Edelweiss’ total income declined nearly 16% year-on-year (YoY) to Rs 1,969.28 crore, while total expenses decreased over 6% YoY to Rs 2,016.37 crore during the fourth quarter of the financial year, which ended on March 31, 2026. The company’s interest income, however, rose around 6% YoY to Rs 713.75 crore.
Its mutual fund business equity AUM rose 25% YoY to Rs 78,000 crore by the end of the financial year, while the SIP book surged 58% YoY to Rs 623 crore. In its general insurance business, the company saw gross written premium rise 28% YoY to Rs 1,294 crore in the year, with nearly 8.73 lakh policies issued over FY26. The company’s gross written premium for the life insurance business grew 6% YoY to Rs 2,221 crore, with AUM rising to Rs 10,425 crore by the end of FY26.

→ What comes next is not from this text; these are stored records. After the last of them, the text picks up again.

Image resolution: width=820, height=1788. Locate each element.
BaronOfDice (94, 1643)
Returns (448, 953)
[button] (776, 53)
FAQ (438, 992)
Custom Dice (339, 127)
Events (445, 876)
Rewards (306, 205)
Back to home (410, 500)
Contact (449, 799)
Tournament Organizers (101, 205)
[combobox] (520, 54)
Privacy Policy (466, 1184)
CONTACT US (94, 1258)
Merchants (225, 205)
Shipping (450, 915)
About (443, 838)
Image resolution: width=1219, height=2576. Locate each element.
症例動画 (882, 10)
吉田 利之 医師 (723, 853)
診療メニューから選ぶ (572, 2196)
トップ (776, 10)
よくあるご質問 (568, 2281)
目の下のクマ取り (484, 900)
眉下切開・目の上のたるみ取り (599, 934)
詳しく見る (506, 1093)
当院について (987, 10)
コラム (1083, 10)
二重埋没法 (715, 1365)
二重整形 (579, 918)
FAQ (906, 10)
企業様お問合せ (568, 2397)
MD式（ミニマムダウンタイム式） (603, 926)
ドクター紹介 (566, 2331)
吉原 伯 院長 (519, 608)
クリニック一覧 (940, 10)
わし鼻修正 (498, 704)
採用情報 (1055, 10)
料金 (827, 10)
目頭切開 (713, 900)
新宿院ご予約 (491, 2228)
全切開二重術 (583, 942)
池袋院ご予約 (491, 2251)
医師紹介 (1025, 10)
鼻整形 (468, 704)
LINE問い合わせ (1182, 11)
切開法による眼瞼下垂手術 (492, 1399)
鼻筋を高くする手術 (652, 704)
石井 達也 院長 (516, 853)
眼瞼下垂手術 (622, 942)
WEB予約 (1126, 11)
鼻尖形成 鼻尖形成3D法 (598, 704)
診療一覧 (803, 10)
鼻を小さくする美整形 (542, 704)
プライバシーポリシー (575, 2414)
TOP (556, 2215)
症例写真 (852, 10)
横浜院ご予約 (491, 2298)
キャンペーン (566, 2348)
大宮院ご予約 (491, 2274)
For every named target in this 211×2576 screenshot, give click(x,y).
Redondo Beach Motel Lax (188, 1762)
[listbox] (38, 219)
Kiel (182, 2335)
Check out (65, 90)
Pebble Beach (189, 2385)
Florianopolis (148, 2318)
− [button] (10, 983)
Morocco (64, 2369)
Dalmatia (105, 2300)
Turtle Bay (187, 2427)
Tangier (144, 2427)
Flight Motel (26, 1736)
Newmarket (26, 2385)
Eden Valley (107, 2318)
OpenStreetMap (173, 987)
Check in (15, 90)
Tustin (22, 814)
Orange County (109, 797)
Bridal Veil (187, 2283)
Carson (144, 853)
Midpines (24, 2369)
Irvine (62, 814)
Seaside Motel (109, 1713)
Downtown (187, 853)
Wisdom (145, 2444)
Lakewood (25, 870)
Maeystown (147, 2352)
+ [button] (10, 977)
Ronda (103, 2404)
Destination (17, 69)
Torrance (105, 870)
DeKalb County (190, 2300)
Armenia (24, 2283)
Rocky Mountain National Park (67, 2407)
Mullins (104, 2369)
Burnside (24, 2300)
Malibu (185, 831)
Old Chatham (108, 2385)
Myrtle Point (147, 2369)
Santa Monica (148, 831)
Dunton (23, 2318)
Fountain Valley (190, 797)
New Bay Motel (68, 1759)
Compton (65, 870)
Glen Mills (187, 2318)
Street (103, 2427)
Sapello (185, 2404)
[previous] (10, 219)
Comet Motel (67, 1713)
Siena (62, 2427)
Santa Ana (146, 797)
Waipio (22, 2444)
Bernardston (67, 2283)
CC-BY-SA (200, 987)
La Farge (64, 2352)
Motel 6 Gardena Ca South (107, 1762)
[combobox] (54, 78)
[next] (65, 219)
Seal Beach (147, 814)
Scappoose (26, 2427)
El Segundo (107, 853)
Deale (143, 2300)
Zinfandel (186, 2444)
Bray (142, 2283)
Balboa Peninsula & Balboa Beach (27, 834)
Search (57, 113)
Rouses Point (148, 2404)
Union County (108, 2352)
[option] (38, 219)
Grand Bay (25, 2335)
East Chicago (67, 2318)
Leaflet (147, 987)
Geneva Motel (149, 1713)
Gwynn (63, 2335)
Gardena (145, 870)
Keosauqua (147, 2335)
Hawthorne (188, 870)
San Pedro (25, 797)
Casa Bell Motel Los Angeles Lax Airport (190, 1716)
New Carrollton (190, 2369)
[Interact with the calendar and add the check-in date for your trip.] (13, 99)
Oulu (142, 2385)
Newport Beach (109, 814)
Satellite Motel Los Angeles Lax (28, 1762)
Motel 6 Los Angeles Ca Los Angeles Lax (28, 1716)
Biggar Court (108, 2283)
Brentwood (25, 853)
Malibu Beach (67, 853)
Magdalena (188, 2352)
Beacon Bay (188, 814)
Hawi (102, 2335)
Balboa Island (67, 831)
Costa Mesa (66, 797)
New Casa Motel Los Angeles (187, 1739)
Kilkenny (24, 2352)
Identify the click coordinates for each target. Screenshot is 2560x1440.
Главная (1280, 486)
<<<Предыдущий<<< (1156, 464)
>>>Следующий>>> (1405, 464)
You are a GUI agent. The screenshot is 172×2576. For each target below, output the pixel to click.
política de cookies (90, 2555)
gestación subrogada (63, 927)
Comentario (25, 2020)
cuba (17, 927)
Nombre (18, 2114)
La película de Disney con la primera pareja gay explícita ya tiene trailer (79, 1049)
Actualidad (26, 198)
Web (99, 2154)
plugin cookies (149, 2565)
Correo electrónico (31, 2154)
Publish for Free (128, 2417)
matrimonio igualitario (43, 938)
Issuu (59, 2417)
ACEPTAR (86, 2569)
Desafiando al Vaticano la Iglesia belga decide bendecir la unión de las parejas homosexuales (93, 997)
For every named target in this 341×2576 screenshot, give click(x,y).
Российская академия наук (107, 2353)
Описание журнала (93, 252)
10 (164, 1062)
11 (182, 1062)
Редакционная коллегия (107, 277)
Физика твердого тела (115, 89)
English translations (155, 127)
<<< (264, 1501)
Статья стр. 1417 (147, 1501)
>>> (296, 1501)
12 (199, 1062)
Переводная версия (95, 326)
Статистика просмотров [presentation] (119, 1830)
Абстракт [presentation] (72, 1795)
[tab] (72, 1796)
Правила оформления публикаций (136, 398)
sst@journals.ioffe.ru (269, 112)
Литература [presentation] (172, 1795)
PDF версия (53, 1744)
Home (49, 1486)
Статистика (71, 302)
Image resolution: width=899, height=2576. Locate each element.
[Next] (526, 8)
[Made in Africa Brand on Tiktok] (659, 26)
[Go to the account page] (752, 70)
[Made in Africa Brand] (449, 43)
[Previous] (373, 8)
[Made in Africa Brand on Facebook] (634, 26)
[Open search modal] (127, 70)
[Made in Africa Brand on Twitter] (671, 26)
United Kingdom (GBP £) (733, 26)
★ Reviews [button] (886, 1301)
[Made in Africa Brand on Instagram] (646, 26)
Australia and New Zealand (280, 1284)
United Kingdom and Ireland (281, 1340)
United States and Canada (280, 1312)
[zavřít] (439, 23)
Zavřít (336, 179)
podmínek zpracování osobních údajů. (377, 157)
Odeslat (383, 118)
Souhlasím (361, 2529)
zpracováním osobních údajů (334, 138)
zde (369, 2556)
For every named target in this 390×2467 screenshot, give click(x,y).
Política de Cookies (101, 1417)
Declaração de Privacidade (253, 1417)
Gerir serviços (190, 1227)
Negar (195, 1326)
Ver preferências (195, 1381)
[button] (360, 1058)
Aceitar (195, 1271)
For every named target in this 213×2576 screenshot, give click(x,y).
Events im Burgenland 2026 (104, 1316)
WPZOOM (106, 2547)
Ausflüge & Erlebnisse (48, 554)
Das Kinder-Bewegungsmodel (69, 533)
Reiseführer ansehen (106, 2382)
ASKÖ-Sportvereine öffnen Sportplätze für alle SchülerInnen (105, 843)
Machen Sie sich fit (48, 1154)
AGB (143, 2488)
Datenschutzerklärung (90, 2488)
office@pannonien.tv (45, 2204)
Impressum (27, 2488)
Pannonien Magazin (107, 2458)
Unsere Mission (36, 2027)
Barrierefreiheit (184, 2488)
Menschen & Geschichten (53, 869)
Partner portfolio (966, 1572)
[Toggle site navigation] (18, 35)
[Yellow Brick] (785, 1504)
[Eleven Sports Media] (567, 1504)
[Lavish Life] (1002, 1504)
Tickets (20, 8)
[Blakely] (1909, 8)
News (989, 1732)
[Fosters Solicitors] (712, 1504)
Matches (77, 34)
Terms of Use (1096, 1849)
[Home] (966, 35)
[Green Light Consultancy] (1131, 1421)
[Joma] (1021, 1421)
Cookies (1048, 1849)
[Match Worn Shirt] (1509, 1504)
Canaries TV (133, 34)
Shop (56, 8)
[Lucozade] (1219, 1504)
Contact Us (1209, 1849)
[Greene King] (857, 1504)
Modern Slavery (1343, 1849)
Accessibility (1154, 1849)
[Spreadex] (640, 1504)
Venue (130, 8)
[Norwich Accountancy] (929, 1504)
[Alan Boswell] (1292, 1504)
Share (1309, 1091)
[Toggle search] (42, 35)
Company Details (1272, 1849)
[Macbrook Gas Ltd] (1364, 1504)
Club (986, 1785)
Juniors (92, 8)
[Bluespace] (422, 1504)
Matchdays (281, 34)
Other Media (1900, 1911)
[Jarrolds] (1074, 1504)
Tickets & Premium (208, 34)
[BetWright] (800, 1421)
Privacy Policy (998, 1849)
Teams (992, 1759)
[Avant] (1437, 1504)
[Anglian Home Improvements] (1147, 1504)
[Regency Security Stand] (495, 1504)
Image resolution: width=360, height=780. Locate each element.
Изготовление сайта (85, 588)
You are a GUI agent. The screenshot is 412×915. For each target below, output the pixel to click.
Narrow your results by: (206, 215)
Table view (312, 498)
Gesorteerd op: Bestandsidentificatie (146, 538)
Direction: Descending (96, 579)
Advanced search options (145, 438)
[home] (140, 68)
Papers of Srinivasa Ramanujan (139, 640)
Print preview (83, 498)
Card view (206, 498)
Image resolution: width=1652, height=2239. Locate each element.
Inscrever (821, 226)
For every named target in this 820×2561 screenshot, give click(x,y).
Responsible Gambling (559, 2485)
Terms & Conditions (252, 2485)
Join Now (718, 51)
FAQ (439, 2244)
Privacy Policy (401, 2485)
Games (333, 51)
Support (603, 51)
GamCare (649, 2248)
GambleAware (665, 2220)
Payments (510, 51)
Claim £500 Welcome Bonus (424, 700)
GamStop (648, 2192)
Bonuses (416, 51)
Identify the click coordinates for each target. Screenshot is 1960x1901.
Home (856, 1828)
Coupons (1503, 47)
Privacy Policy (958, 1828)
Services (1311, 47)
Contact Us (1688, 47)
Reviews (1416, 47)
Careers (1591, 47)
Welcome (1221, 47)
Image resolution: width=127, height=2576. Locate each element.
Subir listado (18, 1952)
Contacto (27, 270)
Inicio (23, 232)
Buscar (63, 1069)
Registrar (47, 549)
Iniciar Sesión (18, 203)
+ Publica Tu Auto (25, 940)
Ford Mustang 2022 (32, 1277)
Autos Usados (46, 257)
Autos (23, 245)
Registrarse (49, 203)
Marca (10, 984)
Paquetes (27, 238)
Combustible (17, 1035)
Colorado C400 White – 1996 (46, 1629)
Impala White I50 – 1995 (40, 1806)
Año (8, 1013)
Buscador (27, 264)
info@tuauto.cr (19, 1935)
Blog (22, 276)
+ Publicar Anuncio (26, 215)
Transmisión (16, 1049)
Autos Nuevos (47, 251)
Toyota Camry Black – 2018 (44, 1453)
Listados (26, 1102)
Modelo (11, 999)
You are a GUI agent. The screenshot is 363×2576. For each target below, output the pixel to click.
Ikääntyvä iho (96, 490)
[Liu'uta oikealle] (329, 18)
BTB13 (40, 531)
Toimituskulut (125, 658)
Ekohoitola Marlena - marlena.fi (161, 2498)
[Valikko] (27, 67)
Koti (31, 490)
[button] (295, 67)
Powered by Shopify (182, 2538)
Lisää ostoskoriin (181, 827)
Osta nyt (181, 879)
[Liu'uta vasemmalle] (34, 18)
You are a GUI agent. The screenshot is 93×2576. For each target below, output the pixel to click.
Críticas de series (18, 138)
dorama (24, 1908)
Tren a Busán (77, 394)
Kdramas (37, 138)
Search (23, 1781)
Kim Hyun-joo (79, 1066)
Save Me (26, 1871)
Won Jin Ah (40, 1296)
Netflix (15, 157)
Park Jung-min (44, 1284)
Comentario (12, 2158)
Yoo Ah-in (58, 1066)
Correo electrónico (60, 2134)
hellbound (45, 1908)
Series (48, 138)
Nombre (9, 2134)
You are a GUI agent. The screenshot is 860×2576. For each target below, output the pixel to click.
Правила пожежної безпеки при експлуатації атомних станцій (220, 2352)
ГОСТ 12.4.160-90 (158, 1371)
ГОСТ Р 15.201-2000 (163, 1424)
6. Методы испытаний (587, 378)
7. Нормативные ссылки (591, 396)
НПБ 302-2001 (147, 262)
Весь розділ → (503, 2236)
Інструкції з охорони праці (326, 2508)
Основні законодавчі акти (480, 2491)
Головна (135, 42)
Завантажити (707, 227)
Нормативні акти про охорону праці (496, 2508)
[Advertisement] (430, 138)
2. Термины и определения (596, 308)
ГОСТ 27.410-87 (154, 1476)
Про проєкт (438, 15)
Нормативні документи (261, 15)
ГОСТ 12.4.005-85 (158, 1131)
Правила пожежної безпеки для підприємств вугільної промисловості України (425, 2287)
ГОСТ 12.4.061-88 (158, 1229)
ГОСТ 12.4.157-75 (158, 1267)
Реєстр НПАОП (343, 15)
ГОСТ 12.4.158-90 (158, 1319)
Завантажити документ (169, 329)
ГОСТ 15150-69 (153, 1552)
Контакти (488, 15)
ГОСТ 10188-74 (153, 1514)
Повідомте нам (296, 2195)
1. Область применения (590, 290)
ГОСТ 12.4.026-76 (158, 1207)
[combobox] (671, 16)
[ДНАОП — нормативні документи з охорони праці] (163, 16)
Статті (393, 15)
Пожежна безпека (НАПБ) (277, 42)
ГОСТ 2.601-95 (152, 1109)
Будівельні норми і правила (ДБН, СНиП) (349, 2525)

Edelweiss Financial dividend
Along with the Q4 results, Edelweiss Financial recommended a dividend of Rs 1.5 per equity share for its shareholders, subject to shareholders’ approval at its upcoming AGM.
The record date to determine the eligibility of shareholders set to receive the dividend is yet to be announced.
What Edelweiss Financial management says
Speaking about the company’s performance, Edelweiss Financial Services Chairman Rashesh Shah highlighted that the global economy continues to face heightened uncertainty amid ongoing geopolitical tensions and conflict in West Asia. “In such an environment, India’s economy has remained structurally secure with policies in place to absorb any external shocks. India’s growth is expected to remain steady as the government continues to advance structural reform initiatives,” he said.
“At Edelweiss, we reported a pre-MI consolidated PAT of Rs 680 crore, up 27% YoY in the year. While our reported financials carry the impact of one-time exceptional items like GST and the new labour code, the operating business momentum has remained steady and we have made significant progress on our strategic priorities. Alternative Asset Management business recorded a fund raise of Rs 10,855 crore, up 64% YoY in the year. Moreover, Citius, a transport-focused InvIT managed by the business, successfully completed its IPO. Mutual fund business witnessed robust growth of its equity AUM to Rs 78,000 crore, up 25% YoY. The general insurance business recorded a 28% YoY growth in gross written premium to Rs 1,294 crore and the life insurance business increased its AUM by 11% YoY to Rs 10,425 crore in the year. During the quarter, we completed the sale of 4.4% of EAAA’s common equity in March 2026 and announced the strategic investment by global private equity firm Carlyle in Nido Home Finance, now in the process of regulatory approvals,” he added.